Secure Comparisons of Single Nucleotide Polymorphisms Using Secure Multiparty Computation: Method Development.

Background: While genomic variations can provide valuable information for health care and ancestry, the privacy of individual genomic data must be protected. Thus, a secure environment is desirable for a human DNA database such that the total data are queryable but not directly accessible to involved parties (eg, data hosts and hospitals) and that the query results are learned only by the user or authorized party.

Objective: In this study, we provide efficient and secure computations on panels of single nucleotide polymorphisms (SNPs) from genomic sequences as computed under the following set operations: union, intersection, set difference, and symmetric difference.

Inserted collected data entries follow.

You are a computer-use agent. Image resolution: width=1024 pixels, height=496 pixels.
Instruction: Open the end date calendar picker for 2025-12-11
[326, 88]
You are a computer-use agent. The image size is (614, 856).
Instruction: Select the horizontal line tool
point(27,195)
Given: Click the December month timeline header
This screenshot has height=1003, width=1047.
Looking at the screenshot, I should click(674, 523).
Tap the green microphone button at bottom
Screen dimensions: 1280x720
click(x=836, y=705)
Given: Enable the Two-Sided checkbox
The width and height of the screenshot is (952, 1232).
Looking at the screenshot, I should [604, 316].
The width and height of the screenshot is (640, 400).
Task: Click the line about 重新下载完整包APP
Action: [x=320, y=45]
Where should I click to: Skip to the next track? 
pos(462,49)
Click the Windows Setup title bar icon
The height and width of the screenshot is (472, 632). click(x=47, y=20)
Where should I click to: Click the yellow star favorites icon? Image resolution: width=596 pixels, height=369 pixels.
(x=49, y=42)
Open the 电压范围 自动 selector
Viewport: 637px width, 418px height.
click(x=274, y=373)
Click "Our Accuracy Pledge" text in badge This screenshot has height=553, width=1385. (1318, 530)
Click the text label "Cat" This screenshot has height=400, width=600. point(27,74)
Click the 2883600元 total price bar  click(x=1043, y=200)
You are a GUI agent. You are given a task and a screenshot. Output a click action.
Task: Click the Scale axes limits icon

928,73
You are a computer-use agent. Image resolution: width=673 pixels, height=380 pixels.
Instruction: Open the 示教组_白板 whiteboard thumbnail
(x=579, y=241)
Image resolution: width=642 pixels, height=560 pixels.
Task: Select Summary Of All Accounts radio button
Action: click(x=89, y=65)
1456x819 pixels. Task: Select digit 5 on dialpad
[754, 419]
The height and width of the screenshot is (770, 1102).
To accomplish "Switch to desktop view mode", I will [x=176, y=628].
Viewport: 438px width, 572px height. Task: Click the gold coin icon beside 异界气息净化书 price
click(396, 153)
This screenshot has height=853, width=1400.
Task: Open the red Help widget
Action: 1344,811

Methods: Using these operations, we can compute similarity metrics, such as the Jaccard similarity, which could allow querying a DNA database to find the same person and genetic relatives securely. We analyzed various security paradigms and show metrics for the protocols under several security assumptions, such as semihonest, malicious with honest majority, and malicious with a malicious majority.

Results: We show that our methods can be used practically on realistically sized data. Specifically, we can compute the Jaccard similarity of two genomes when considering sets of SNPs, each with 400,000 SNPs, in 2.16 seconds with the assumption of a malicious adversary in an honest majority and 0.36 seconds under a semihonest model.

Conclusions: Our methods may help adopt trusted environments for hosting individual genomic data with end-to-end data security.